Sharing-aware algorithms for virtual machine colocation
Venue
Proceedings of the 23rd ACM symposium on Parallelism in algorithms and architectures, ACM, New York, NY, USA (2011), pp. 367-378
Publication Year
2011
Authors
Michael Sindelar, Ramesh Sitaraman, Prashant Shenoy
BibTeX
Abstract
Virtualization technology enables multiple virtual machines (VMs) to run on a
single physical server. VMs that run on the same physical server can share memory
pages that have identical content, thereby reducing the overall memory requirements
on the server. We develop sharing-aware algorithms that can colocate VMs with
similar page content on the same physical server to optimize the benefits of
inter-VM sharing. We show that inter-VM sharing occurs in a largely hierarchical
fashion, where the sharing can be attributed to VM's running the same OS platform,
OS version, software libraries, or applications. We propose two hierarchical
sharing models: a tree model and a more general cluster-tree model. Using a set of
VM traces, we show that up to 67% percent of the inter-VM sharing is captured by
the tree model and up to 82% is captured by the cluster-tree model. Next, we study
two problem variants of critical interest to a virtualization service provider: the
VM Maximization problem that determines the most profitable subset of the VMs that
can be packed into the given set of servers, and the VM packing problem that
determines the smallest set of servers that can accommodate a set of VMs. While
both variants are NP-hard, we show that both admit provably good approximation
schemes in the hierarchical sharing models. We show that VM maximization for the
tree and cluster-tree models can be approximated in polytime to within a (1 - 1/e)

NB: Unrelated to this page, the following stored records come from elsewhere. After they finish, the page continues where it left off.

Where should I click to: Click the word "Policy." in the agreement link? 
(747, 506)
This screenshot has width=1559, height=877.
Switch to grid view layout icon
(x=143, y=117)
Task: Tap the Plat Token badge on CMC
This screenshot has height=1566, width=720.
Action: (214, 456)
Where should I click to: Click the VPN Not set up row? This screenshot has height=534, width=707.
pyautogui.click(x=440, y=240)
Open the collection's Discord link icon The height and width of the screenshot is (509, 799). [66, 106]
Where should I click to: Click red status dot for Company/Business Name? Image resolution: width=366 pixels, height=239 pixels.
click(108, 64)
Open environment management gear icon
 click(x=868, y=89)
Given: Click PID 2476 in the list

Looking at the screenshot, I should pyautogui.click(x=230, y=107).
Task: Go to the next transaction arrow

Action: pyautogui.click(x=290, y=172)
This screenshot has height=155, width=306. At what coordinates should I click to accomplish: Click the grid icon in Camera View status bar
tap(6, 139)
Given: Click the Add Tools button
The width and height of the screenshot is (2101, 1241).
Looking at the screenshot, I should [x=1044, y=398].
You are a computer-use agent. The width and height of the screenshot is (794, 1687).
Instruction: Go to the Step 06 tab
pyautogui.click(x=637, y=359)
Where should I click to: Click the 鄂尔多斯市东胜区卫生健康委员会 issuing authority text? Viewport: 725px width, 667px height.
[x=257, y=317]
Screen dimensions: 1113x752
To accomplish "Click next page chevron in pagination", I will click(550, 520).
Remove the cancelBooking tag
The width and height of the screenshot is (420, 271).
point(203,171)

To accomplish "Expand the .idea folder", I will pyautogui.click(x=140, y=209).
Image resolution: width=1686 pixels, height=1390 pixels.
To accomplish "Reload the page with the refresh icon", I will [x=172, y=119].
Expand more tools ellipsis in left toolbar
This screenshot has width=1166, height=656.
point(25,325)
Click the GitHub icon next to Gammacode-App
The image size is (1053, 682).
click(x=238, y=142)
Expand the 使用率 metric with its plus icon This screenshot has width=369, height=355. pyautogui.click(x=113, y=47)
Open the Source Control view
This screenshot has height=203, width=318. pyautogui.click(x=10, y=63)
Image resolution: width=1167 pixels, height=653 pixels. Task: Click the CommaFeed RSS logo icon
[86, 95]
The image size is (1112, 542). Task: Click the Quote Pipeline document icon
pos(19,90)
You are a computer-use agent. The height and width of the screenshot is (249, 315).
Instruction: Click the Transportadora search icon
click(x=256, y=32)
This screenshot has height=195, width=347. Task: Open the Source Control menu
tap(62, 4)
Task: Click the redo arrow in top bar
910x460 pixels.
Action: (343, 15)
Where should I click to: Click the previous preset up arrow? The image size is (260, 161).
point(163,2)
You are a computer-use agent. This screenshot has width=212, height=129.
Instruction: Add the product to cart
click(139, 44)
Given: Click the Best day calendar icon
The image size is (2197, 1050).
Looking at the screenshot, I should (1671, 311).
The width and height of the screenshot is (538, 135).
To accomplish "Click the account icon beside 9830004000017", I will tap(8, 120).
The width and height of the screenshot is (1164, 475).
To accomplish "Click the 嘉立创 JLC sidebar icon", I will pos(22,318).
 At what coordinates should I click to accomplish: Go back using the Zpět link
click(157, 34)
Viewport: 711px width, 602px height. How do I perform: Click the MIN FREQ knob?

factor of optimal. Further, we show that VM packing can be approximated in polytime
to within a factor of O(log n) of optimal for cluster-trees and to within a factor
of 3 of optimal for trees, where n is the number of VMs. Finally, we evaluate our
VM packing algorithm for the tree sharing model on real-world VM traces and show
that our algorithm can exploit most of the available inter-VM sharing to achieve a
32% to 50% reduction in servers and a 25% to 57% reduction in memory footprint
compared to sharing-oblivious algorithms.